SECTION 3. AUTHORITY FOR THIS SUPPLEMENTAL
RESOLUTION. This Supplemental Resolution is enacted pursuant to the provisions of
the Resolution and the Act.
SECTION 4. AUTHORIZATION OF THE SERIES 2014 PROJECT
AND REFUNDING OF THE REFUNDED BONDS. The Issuer hereby authorizes the
acquisition, construction and equipping of the Series 2014 Project and the refunding, on a
current basis, of the Refunded Bonds.
SECTION 5. AUTHORIZATION AND DESCRIPTION OF THE
SERIES 2014 BOND. The Issuer hereby authorizes the issuance of a Series of Bonds in
the aggregate principal amount of not exceeding $32,000,000 to be known as the
"Monroe County, Florida Infrastructure Sales Surtax Improvement and Refunding
Revenue Bond, Series 2014," (or such other designation as the Mayor may determine) for
the principal purpose of providing moneys to refund, on a current basis, the Refunded
Bonds and to finance a portion of the costs of the acquisition, construction and equipping
of the Series 2014 Project. The principal amount of the Series 2014 Bond to be issued
pursuant to the Resolution shall be determined by the Mayor, upon the advice of the
Issuer's Financial Advisor, provided the amount does not exceed $32,000,000. The
Series 2014 Bond shall be on parity in all respects and shall rank equally as to lien on and
source and security for payment from the Pledged Funds with the Series 2007 Bonds and
any Additional Bonds hereafter issued, except that any Bond may be separately secured
by a subaccount within the Reserve Account.

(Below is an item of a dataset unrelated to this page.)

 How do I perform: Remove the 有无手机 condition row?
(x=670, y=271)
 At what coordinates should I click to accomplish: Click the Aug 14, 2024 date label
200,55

The Series 2014 Bond shall be dated as of its date of issuance, or such other date
as the Mayor may determine, shall be issued in the form of one fully registered Bond and
shall be numbered "R -1." The authorized denominations for the Series 2014 Bond shall
be $100,000 and integral multiples thereof. The Series 2014 Bond shall bear interest
from its dated date at a fixed interest rate of 2.36% per annum (the "Interest Rate "). The
Interest Rate shall be calculated on the basis of a 360 -day year consisting of twelve 30-
day months. Interest on the Series 2014 Bond shall be payable semi - annually, on April 1
and October 1 of each year (each an "Interest Payment Date "), commencing on April 1,
2015. The Series 2014 Bond shall be issued as a single Term Bond with a final maturity
of April 1, 2024 and shall be subject to mandatory sinking fund redemption in such
Amortization Installments commencing on April 1, 2015 and on each April 1 thereafter
through the maturity date of the Series 2014 Bond, determined by the Mayor, upon the
advice of the Issuer's Financial Advisor, and approved by the Purchaser prior to the
issuance of the Series 2014 Bond. Such Amortization Installments shall be set forth in
the Series 2014 Bond. The Series 2014 Bond shall be sold on a negotiated basis to the
Purchaser at a purchase price equal to 100% of the aggregate principal amount thereof.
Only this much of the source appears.